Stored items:

[Start of section]

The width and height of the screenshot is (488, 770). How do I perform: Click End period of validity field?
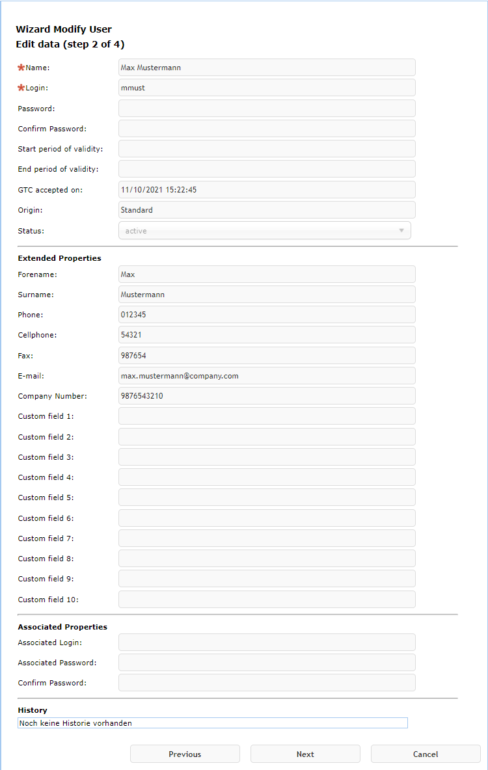click(267, 169)
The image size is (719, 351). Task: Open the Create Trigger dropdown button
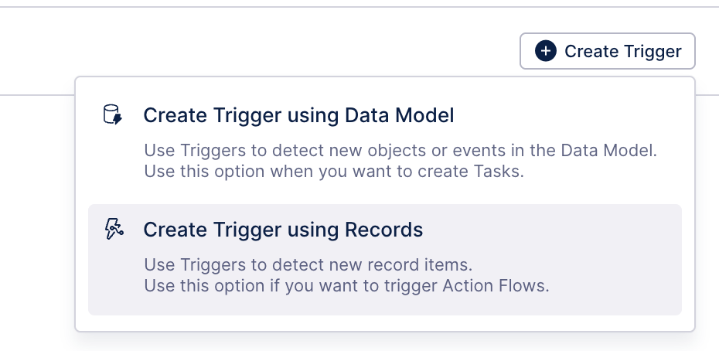(x=607, y=51)
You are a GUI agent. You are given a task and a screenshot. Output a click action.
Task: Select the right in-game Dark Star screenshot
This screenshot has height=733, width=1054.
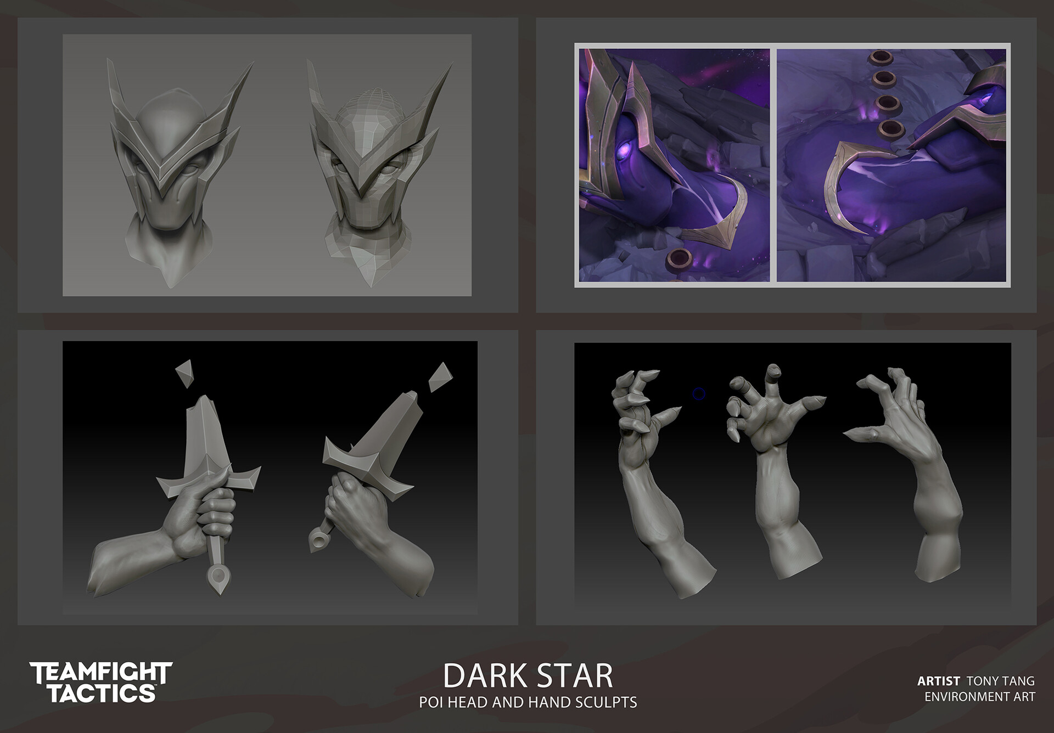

[End of section]

Exercise instructions:
Take the line that holds "Task: Select the" as the start and the last line of the data as the end. Copy only those lines exactly, both ends included, except the pictures.

Solution:
Task: Select the right in-game Dark Star screenshot
This screenshot has height=733, width=1054.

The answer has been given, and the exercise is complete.